Bright, warm-weather scenes
By
Jennifer Landes

Looking at the happy, bright-colored paintings of Guy Yanai, an Israeli artist who has taken over the first floor of Harper’s Books in East Hampton through mid-December, a viewer might be tempted to decide they were a cross-pollinated canvas offspring of the visions of Jennifer Bartlett, Richard Die­benkorn, and David Hockney.

The bright, warm-weather scenes, on view for the last couple of months, might feel out of season, but they are also warming and festive. The representational compositions of sunny-day activities and seaside places are knowable but distanced. The artist paints in bands that make the subject matter appear to be viewed through Venetian blinds, perhaps, or the horizontal bands of a video screen.

Like stock images or postcards, the paintings of sailboats and a lighthouse could be trite, but Mr. Yanai’s way of transforming them into his own visual language becomes a rigorous formal exercise. The shadows a sailboat casts don’t always match the expected reflections on the water. The background behind a houseplant doesn’t match up from side to side. The plants themselves are often spindly and devoid of foliage. They are not there to be pretty.
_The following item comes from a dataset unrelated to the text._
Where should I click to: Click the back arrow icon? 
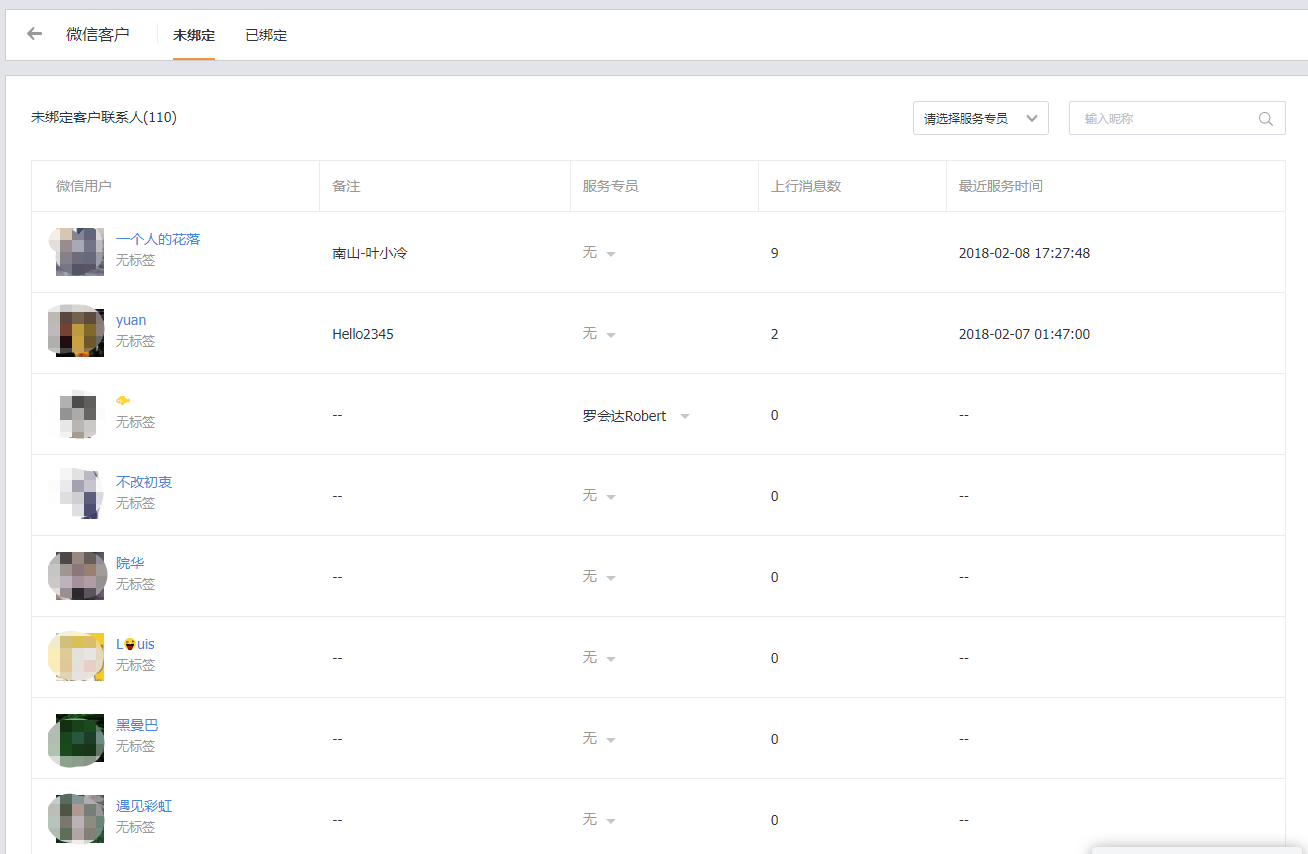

Mr. Yanai actively cultivates contradictions. He says his paintings should be both representative and nonrepresentational. He captures the essence of things in a way that would never be mistaken for a replication of an object. Despite the holiday-snapshot appeal of some of the subjects, there’s an ironic distance to them. Viewers are always aware that they are looking at an interpretation of a landscape, a seascape, a building, or a plant.

The artist takes his subjects from images, things he might see on a screen or on a wall, or that he takes from life. He actively redefines them and makes them his own. The bright colors and neutral expression may seem superficial, but they are also personal.

His relationship to the objects he paints may be devoid of meaning or deeply symbolic. The strategies he employs are distancing, yet he recognizes it. “Objects touch a very deep part in our psyche . . . that recognizable object gives us an ontological security,” he said in an interview.

This is why the paintings work on several levels. They can be pleasant and atmospheric — objects that engage quickly and quietly — or they can pull viewers into their layers, enchanting them with their forms and motives, striations, and strong verticals.